Hi guys, I have a Canon 600D and use a Black Rapid RS-Sport with it.

I recently bought a Canon 70-200mm f/2.8 but it didn't come with the tripod collar.

I'm a bit worried about using the Black Rapid attached to the camera body, with a 70-200 on the camera.

Would the weight of the 70-200 be enough to rip the lens mount off of my camera?

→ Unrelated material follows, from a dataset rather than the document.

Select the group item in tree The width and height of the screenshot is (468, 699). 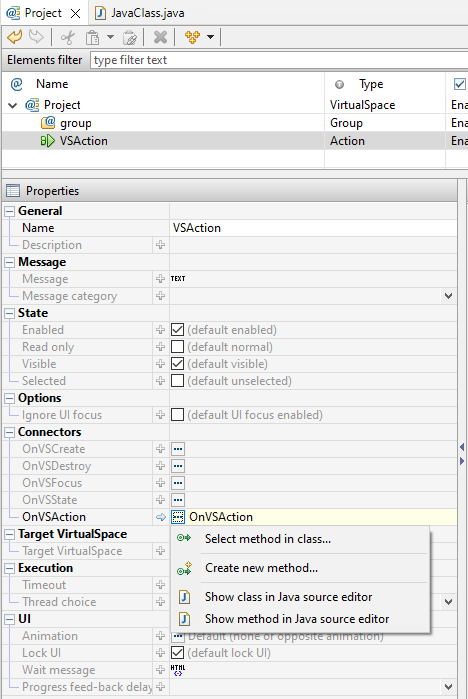(76, 123)
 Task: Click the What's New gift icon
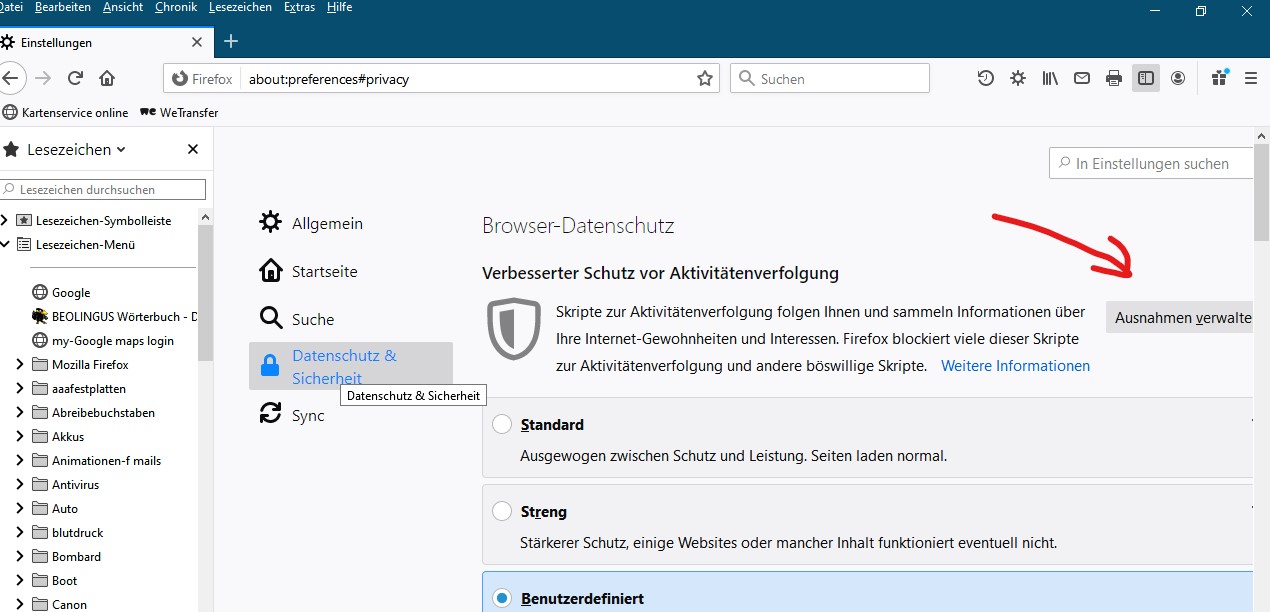click(x=1219, y=78)
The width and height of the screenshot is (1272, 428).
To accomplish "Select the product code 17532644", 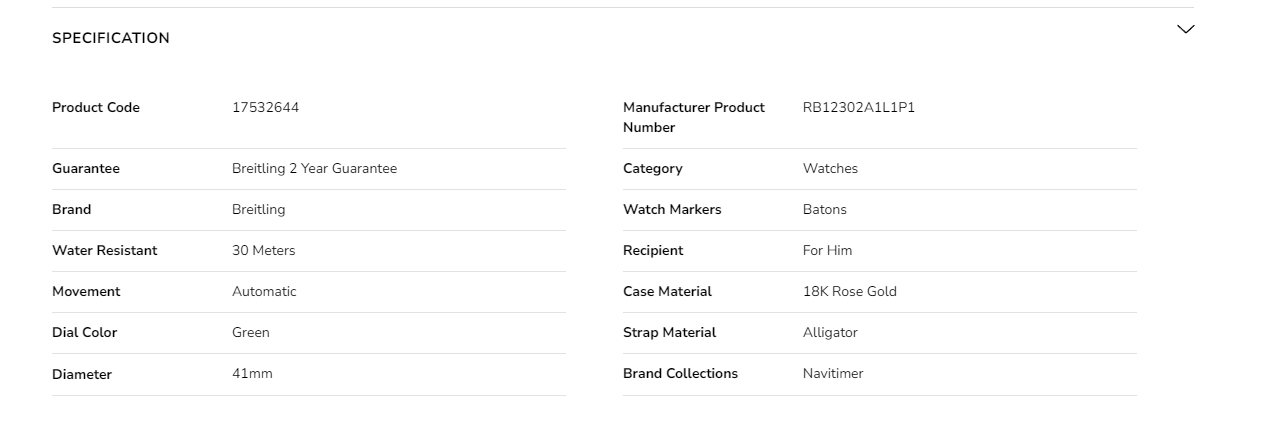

I've heard rumours but not sure if they're true!


----------



## robbins.photo (May 2, 2014)

CianOReilly said:


> Hi guys, I have a Canon 600D and use a Black Rapid RS-Sport with it.
> 
> I recently bought a Canon 70-200mm f/2.8 but it didn't come with the tripod collar.
> 
> ...



Well not sure where you heard that one from but I can tell you it isn't true.. you can mount a 70-200 mm F/2.8 on the camera and use a black rapid strap attached to the standard tripod mount for the camera body and it will work just fine.  I happen to know this for a fact, since I wander around constantly with a 70-200 mm F/2.8 mounted on my D5200 using a black rapid RS-5 Cargo, never had a single issue.


----------



## KmH (May 2, 2014)

Several people, including me, have reported having a 70-200 mm f/2.8 or 80-200 mm f/2.8 lenses strip the lens mount threads out of non-full metal chassis Nikon DSLR bodies.
In my case it was a D90.
It is an uncommon failure, but it has happened.

Note the Nikon D7xxx bodies have a metal top and back plate but the front (the the lens mount is screwed to) and bottom (that the tripod mount is attached to) are plastic.

I have not heard of that happening to any Canon DSLR bodies.


----------



## shaylou (May 3, 2014)

Never really thought about it till now but I not only have a full frame body with a grip and two batteries but have the 70-200 mark II attached to it. Oh and I have a collar on mine but still mount it to the body. No problems. 
But it is good that you ask these type of questions. You can never be to safe with your equipment.


----------



## ShaneF (May 3, 2014)

i have the 70-200 2.8 mkII on a 650D and a black rapid strap on the camera body. I only use the collar when i'm mounting it on a tripod. I have never had an issue.


----------



## goodguy (May 3, 2014)

Just out of curiosity why wouldn't you buy the collar ?


----------